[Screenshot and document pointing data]
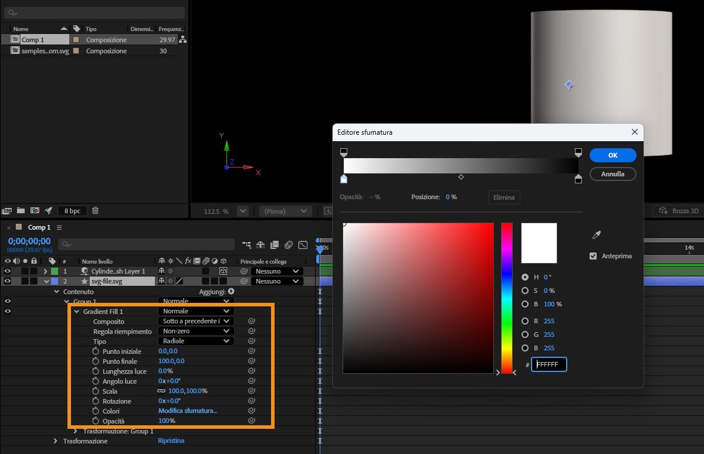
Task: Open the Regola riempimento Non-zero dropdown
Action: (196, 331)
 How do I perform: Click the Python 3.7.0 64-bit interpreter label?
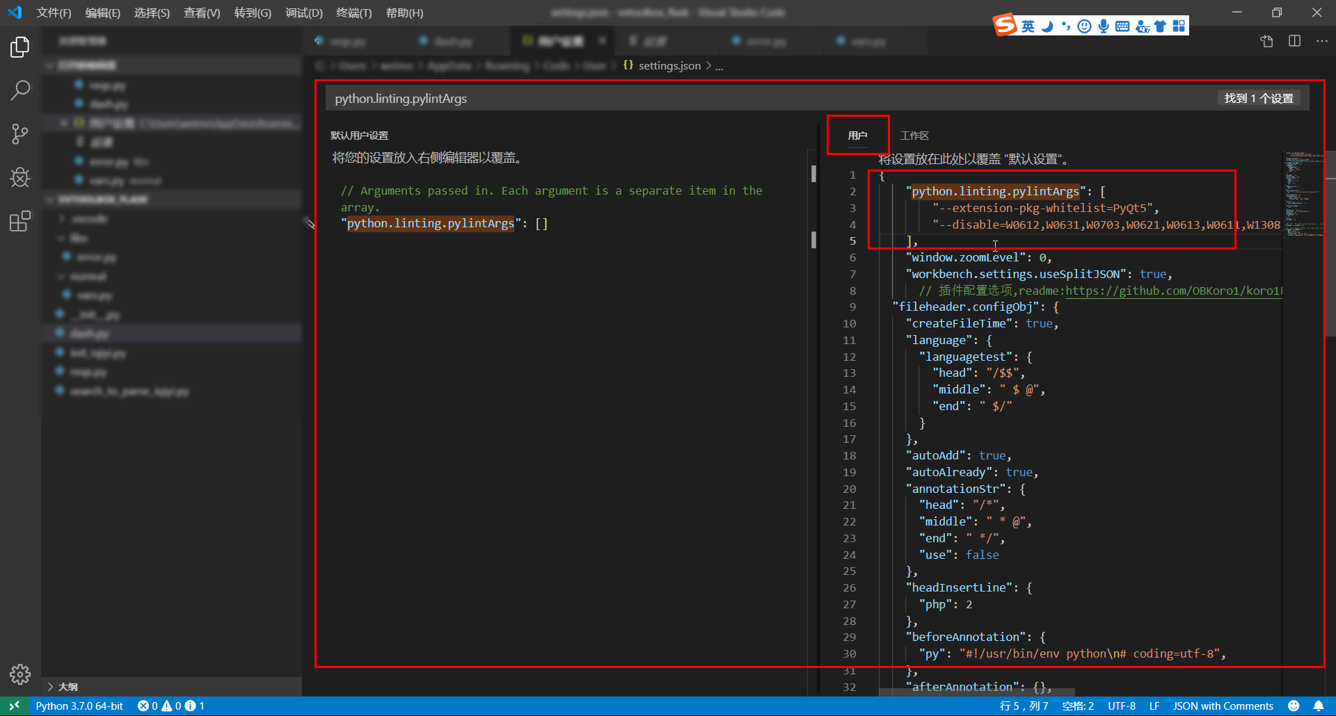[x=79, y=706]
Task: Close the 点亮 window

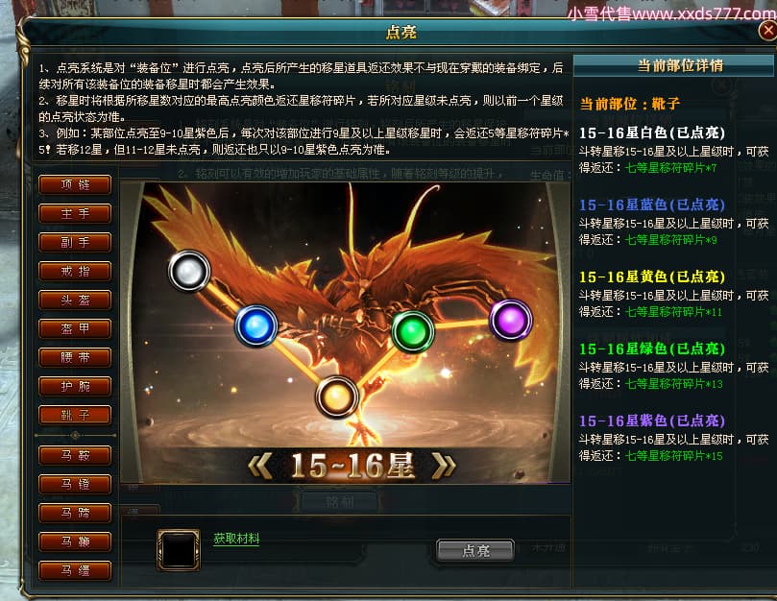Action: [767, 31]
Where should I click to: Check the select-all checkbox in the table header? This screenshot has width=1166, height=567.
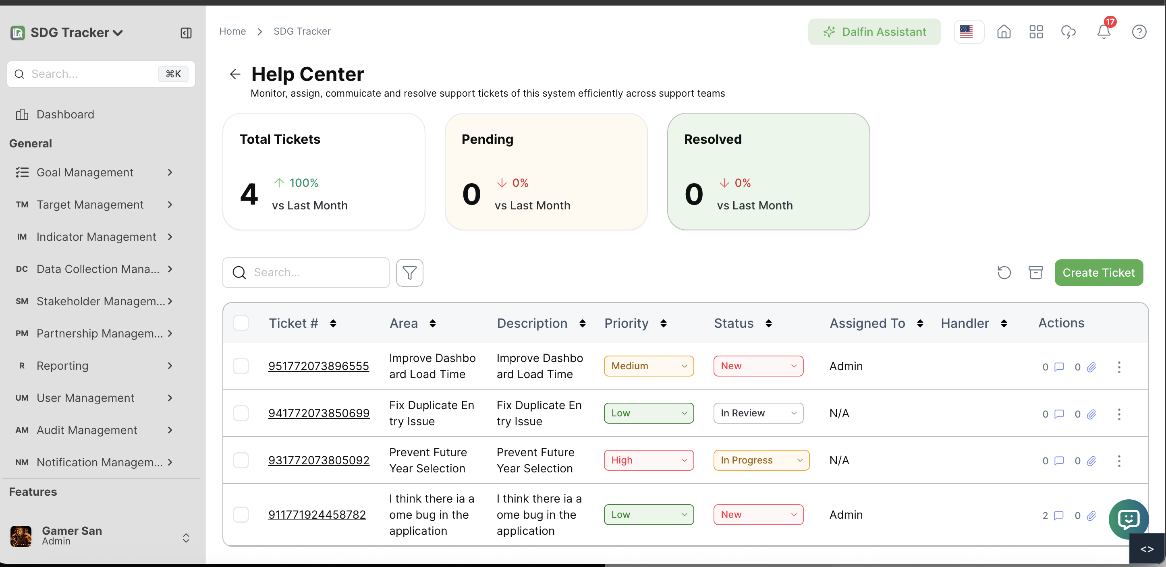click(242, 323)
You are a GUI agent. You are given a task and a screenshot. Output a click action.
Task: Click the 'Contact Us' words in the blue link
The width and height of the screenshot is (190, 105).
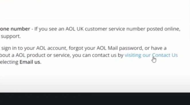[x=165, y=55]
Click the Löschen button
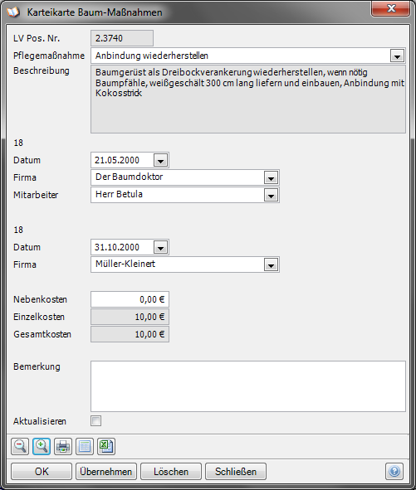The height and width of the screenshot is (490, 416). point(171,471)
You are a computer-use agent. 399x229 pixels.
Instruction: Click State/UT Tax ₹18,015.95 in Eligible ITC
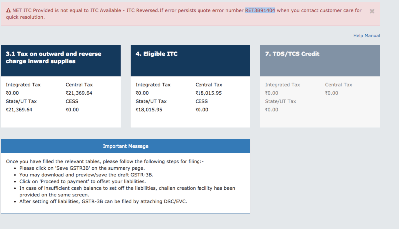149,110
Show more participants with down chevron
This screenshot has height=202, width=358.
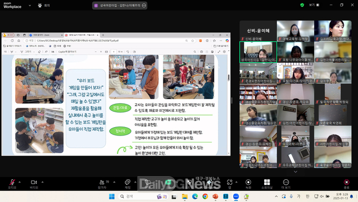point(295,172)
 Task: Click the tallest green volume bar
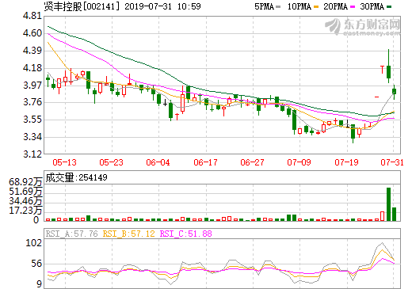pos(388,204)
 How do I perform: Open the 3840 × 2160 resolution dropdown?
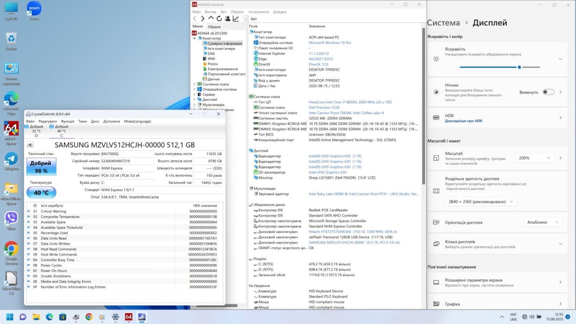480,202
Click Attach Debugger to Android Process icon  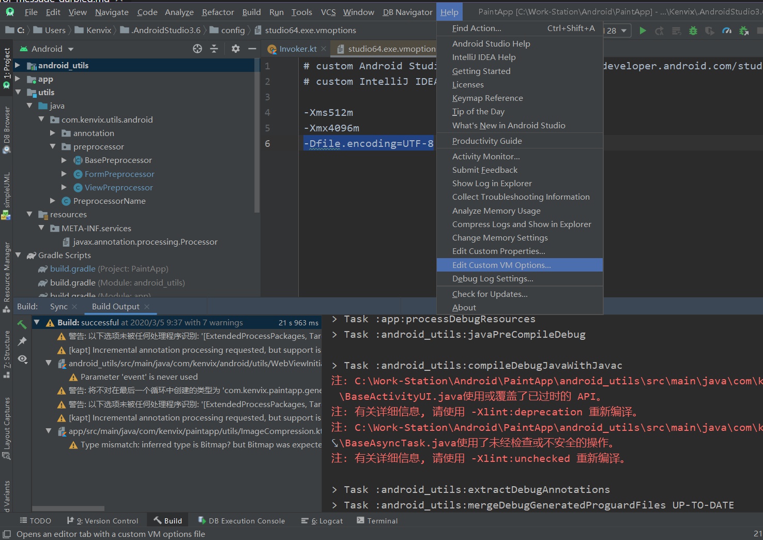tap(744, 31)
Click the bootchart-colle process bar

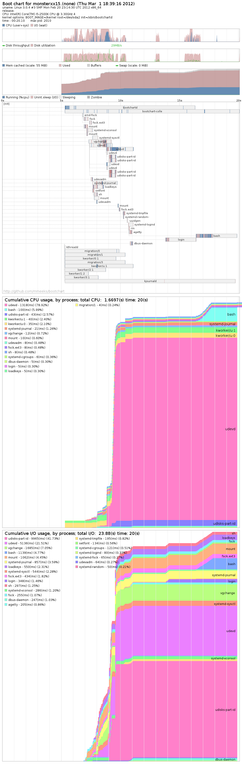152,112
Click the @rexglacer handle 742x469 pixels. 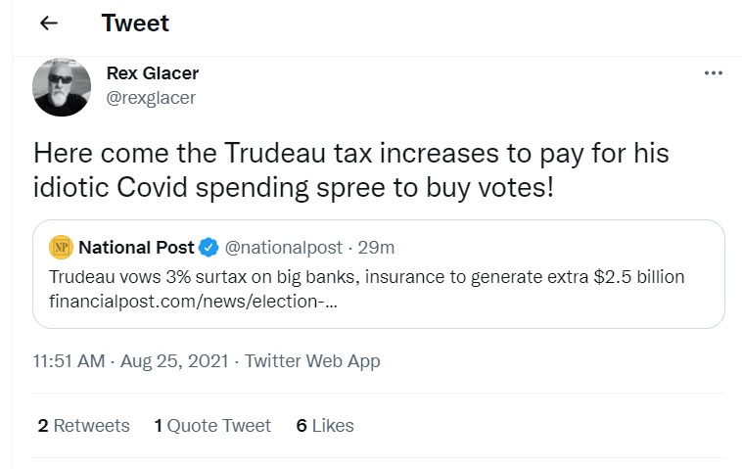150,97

[EXERCISE AIM]:
Quote the listing from the line containing "How do I perform: Click" through the line containing "click(242, 323)", including both of those lines, and leave the pictures out.

[ANSWER IN FULL]:
 How do I perform: Click the Python 3.7.0 64-bit interpreter label?
[x=79, y=706]
Task: Close the 点亮 window

Action: [767, 31]
Where should I click to: Check the select-all checkbox in the table header? This screenshot has width=1166, height=567.
click(242, 323)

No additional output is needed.